- [THE TASK]:
Produce an exact copy of the data below.

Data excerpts
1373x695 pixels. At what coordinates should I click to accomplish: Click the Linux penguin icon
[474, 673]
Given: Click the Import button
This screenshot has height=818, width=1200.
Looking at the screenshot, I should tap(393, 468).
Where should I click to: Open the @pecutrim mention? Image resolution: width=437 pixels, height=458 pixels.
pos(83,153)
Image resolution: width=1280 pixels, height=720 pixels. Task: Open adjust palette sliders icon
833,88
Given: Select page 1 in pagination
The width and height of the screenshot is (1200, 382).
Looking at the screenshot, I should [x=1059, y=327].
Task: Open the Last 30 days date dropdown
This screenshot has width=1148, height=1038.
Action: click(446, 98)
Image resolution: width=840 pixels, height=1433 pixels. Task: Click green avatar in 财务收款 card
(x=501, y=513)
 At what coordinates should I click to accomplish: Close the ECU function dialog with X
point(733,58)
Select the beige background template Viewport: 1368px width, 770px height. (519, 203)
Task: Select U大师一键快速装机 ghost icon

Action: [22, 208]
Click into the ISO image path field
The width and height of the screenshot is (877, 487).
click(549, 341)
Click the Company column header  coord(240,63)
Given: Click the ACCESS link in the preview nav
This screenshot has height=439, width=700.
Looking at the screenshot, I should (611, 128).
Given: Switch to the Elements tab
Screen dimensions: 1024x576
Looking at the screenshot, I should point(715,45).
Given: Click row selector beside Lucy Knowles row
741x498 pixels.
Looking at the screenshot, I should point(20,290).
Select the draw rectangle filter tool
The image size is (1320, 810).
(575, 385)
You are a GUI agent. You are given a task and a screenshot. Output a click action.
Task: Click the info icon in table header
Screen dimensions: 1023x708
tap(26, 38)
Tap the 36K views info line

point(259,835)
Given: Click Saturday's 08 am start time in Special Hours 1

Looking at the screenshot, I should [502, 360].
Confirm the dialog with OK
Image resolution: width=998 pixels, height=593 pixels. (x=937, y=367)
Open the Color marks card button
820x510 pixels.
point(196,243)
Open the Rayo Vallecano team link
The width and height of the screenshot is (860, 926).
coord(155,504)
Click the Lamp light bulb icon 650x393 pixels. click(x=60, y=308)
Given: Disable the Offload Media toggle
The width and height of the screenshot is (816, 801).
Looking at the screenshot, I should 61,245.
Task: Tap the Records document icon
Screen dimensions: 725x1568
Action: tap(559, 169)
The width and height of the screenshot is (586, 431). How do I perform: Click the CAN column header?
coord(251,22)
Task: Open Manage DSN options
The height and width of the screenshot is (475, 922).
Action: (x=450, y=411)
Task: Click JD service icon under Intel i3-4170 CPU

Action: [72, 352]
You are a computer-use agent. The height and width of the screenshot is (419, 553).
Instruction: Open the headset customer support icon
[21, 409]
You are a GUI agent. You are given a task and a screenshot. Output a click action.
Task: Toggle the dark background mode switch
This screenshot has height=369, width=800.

- [TASK RESULT]:
1373x695 pixels. At what coordinates should I click to accomplish: Click the Linux penguin icon
[474, 673]
Given: Click the Import button
This screenshot has height=818, width=1200.
Looking at the screenshot, I should tap(393, 468).
Where should I click to: Open the @pecutrim mention? Image resolution: width=437 pixels, height=458 pixels.
pos(83,153)
Image resolution: width=1280 pixels, height=720 pixels. Task: Open adjust palette sliders icon
833,88
Given: Select page 1 in pagination
The width and height of the screenshot is (1200, 382).
Looking at the screenshot, I should [x=1059, y=327].
Task: Open the Last 30 days date dropdown
This screenshot has width=1148, height=1038.
Action: click(446, 98)
Image resolution: width=840 pixels, height=1433 pixels. Task: Click green avatar in 财务收款 card
(x=501, y=513)
 At what coordinates should I click to accomplish: Close the ECU function dialog with X
point(733,58)
Select the beige background template Viewport: 1368px width, 770px height. (519, 203)
Task: Select U大师一键快速装机 ghost icon

Action: [22, 208]
Click into the ISO image path field
The width and height of the screenshot is (877, 487).
click(549, 341)
Click the Company column header  coord(240,63)
Given: Click the ACCESS link in the preview nav
This screenshot has height=439, width=700.
Looking at the screenshot, I should (611, 128).
Given: Switch to the Elements tab
Screen dimensions: 1024x576
Looking at the screenshot, I should point(715,45).
Given: Click row selector beside Lucy Knowles row
741x498 pixels.
Looking at the screenshot, I should point(20,290).
Select the draw rectangle filter tool
The image size is (1320, 810).
(575, 385)
You are a GUI agent. You are given a task and a screenshot. Output a click action.
Task: Click the info icon in table header
Screen dimensions: 1023x708
tap(26, 38)
Tap the 36K views info line

point(259,835)
Given: Click Saturday's 08 am start time in Special Hours 1

Looking at the screenshot, I should [502, 360].
Confirm the dialog with OK
Image resolution: width=998 pixels, height=593 pixels. (x=937, y=367)
Open the Color marks card button
820x510 pixels.
point(196,243)
Open the Rayo Vallecano team link
The width and height of the screenshot is (860, 926).
coord(155,504)
Click the Lamp light bulb icon 650x393 pixels. click(x=60, y=308)
Given: Disable the Offload Media toggle
The width and height of the screenshot is (816, 801).
Looking at the screenshot, I should 61,245.
Task: Tap the Records document icon
Screen dimensions: 725x1568
Action: tap(559, 169)
The width and height of the screenshot is (586, 431). How do I perform: Click the CAN column header?
coord(251,22)
Task: Open Manage DSN options
The height and width of the screenshot is (475, 922).
Action: (x=450, y=411)
Task: Click JD service icon under Intel i3-4170 CPU

Action: [72, 352]
You are a computer-use agent. The height and width of the screenshot is (419, 553).
Instruction: Open the headset customer support icon
[21, 409]
You are a GUI agent. You are given a task and a screenshot. Output a click action.
Task: Toggle the dark background mode switch
This screenshot has height=369, width=800.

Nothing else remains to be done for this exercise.